Susanne Laugwitz-Aulbach (Beigeordnete Dezernat Kunst und Kultur der Stadt Köln) und Markus Greitemann (Beigeordneter Dezernat für Stadtentwicklung, Planen und Bauen der Stadt Köln) sicherten im zweiten Panel „Entwickeln, planen, schützen“ zu, dass sie sich für den Schutz von Kulturräumen einsetzen werden. Durch geeignete Maßnahmen soll in Zukunft schon im Vorfeld verhindert werden, dass Kulturorte durch heranrückende Wohnbebauung bedroht werden – die Sicherung von Kulturräumen gehört dann zu den Rahmenbedingungen, mit denen ein Investor planen muss und kann.

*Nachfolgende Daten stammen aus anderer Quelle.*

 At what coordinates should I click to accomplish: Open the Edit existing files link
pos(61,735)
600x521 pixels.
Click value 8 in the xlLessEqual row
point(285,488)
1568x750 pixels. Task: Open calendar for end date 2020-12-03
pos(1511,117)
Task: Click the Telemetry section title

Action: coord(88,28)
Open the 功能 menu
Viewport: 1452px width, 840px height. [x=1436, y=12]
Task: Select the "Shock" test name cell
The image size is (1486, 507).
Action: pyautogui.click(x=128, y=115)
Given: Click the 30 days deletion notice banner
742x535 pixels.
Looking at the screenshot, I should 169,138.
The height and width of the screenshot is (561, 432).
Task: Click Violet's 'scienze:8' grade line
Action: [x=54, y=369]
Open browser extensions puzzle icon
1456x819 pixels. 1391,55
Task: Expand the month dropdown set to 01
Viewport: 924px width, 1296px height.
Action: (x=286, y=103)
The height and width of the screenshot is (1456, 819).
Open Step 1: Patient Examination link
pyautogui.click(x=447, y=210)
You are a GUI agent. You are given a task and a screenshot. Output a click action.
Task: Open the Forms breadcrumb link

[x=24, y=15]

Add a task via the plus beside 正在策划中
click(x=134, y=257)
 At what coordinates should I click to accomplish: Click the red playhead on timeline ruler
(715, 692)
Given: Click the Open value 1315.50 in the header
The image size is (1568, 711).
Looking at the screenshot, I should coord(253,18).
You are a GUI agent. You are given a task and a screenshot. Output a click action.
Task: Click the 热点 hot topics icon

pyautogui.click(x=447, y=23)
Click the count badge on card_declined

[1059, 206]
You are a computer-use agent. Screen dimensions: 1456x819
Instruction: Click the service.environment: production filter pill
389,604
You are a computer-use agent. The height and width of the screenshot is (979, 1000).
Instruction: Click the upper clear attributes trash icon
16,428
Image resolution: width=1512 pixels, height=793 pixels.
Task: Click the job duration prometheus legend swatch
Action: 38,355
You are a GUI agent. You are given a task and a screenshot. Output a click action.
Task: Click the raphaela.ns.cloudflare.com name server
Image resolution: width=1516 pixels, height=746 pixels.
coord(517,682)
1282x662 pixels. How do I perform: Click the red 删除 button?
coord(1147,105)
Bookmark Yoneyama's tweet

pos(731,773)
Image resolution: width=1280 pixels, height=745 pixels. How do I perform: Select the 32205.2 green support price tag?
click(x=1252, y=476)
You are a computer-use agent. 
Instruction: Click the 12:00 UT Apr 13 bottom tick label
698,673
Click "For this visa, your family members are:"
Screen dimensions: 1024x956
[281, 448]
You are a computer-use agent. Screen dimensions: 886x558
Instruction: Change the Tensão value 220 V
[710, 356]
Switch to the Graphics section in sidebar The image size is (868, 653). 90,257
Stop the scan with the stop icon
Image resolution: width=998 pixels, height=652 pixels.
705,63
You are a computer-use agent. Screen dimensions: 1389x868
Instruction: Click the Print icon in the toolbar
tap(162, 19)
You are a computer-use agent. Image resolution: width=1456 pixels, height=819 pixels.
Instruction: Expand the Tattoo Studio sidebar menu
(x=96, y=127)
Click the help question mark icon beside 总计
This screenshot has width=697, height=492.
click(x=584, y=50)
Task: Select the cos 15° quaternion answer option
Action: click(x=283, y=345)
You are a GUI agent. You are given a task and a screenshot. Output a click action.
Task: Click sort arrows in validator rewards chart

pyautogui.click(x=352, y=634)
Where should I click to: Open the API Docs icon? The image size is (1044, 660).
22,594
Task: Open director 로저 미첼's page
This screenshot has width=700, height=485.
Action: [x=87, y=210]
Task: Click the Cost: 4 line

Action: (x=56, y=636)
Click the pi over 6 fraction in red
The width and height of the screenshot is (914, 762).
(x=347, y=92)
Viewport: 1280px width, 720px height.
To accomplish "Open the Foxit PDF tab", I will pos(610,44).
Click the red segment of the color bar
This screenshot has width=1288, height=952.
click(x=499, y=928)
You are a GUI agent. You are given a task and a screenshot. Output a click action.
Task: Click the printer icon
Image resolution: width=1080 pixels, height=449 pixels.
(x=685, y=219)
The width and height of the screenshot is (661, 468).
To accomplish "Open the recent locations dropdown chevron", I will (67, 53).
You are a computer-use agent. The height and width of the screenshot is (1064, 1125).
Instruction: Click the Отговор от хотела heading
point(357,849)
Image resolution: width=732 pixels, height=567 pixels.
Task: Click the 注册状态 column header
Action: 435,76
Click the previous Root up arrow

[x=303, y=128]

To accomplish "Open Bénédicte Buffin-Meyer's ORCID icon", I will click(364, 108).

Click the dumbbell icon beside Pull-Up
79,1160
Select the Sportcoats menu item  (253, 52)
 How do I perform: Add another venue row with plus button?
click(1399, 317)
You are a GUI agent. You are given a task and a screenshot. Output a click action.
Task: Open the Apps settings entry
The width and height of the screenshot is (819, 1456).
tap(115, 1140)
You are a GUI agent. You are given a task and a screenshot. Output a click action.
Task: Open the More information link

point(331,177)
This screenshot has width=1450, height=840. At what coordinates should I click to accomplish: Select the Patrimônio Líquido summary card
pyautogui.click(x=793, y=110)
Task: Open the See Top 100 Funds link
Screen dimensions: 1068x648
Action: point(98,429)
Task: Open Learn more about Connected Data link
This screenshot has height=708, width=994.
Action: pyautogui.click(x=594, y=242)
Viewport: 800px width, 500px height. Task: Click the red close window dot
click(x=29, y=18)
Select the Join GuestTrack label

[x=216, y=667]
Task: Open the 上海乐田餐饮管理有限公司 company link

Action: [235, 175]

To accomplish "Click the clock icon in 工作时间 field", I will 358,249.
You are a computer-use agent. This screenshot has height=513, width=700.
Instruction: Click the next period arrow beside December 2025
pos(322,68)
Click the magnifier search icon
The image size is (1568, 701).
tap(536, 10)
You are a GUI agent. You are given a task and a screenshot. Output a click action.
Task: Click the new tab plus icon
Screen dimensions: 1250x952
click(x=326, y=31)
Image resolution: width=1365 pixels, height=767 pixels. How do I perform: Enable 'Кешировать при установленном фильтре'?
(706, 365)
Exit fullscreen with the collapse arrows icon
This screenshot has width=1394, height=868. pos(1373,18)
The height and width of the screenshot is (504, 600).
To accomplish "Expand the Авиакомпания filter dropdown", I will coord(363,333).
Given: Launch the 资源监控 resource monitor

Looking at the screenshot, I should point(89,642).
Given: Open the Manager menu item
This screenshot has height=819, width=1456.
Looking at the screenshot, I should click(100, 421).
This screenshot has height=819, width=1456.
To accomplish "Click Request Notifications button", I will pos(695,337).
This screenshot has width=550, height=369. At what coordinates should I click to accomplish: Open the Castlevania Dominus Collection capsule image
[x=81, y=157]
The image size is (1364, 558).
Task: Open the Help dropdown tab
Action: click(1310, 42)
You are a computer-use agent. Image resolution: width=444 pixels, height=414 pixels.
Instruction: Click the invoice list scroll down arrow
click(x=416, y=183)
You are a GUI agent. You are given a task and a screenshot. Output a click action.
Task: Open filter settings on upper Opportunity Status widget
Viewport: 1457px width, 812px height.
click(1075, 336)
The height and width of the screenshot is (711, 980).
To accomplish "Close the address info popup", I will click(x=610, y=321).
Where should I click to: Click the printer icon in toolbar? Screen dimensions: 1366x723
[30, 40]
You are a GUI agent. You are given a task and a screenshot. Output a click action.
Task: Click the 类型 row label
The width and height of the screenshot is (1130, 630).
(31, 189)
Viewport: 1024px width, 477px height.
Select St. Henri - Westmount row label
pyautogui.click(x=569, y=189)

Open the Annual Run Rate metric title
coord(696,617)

Das dritte Panel wurde eingeleitet von einem Impulsvortrag von Melike Öztürk, die die vielfältigen Aktivitäten des Musicboard Berlin insbesondere direkt für Musiker*innen selbst vorstellte. In der folgenden Paneldiskussion über „Netzwerke und ihre Bedeutung“ wurde deutlich, dass Kreative gemeinsam mit einer starken Stimme ihre Interessen gegenüber der Politik deutlich machen sollten, um mehr Gehör zu finden. Von „Türen eintreten“ sprach Lorenz Deutsch, Mitglied des Landtags. Norbert Oberhaus, Geschäftsführer der cologne on pop GmbH, stimmte zu, dass es auf Seiten der Kreativen zuweilen an Vernetzung und Abstimmung fehle. Auf Seiten der Politik seien Angebote für die Musikwirtschaft wiederum oft nicht gut genug aufeinander angestimmt, da sie bei verschiedenen Ministerien und Institutionen angedockt seien, es fehle die klare Linie. Er erklärte, dass er mit der Landespolitik und anderen Institutionen in der Diskussion über die Gründung eines MusicOfficeNRW sei, das eine koordinierende Funktion in und für NRW einnehmen könnte.